Alex Wylie

Personal information
- Full name: Alexander Wylie
- Date of birth: 4 November 1872
- Place of birth: Crosslee, Scotland
- Date of death: 21 April 1902 (aged 29)
- Place of death: Paisley, Scotland
- Position: Inside left

Youth career
- Blackstoun Rangers

Senior career*
- Years: Team / Apps / (Gls)
- 1890–1901: St Mirren / 162 / (54)
- Total:  / 162 / (54)

International career
- 1893: Scottish League XI / 1 / (0)

= Alex Wylie (footballer) =

Scottish footballer

Alexander Wylie (4 November 1872 – 21 April 1902) was a Scottish footballer who played mainly as an inside left.

==Career==
His only club at the professional level was St Mirren, where he spent eleven seasons (all in the Scottish Football League's top division), making 190 appearances for the Buddies in the two major competitions and scoring 73 goals. He is known to have won the regional Renfrewshire Cup at least twice, scoring in the finals of 1891 and 1894, and been a losing finalist in 1892.

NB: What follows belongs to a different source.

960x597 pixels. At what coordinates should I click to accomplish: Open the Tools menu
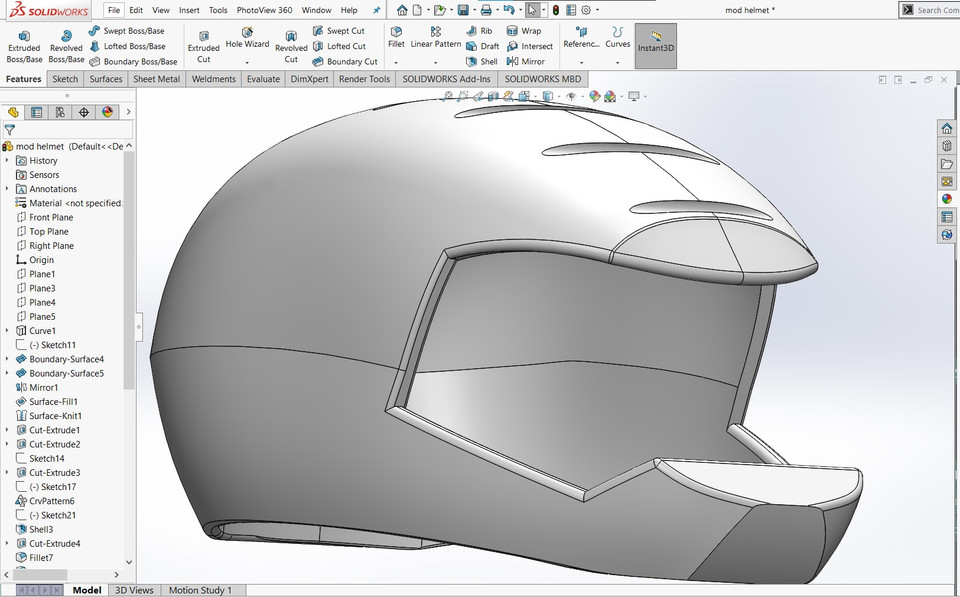click(x=218, y=10)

Wylie was selected once for the Scottish Football League XI against the Irish League XI in April 1893; in the absence of any Rangers or Celtic players who were excused due to their involvement in a pivotal league fixture on the same day, the understrength Scottish team lost 3–2. Wylie had to leave the field in the first half due to injury, with clubmate Andrew Brown allowed to replace him as a substitute (which had to be approved by the host body). Although St Mirren were also in contention for the SFL title, Brown and Wylie were accompanied by Edward McBain for the match in Belfast, and their club met Third Lanark without them, losing 6–1.

==Personal life==
Wylie was born in the village of Crosslee in Renfrewshire; his father died in 1875 and the family moved within the county, first to Lochwinnoch then to Paisley. Having found a trade as an engineer in a paper mill, he was forced to retire from playing football in 1901 due to suffering from tuberculosis – he was unable to recover from the illness and died in April 1902, aged 29. A friendly match between St Mirren and Rangers a month later had already been planned with the intention of the proceeds going to him; instead they were given to his mother and family.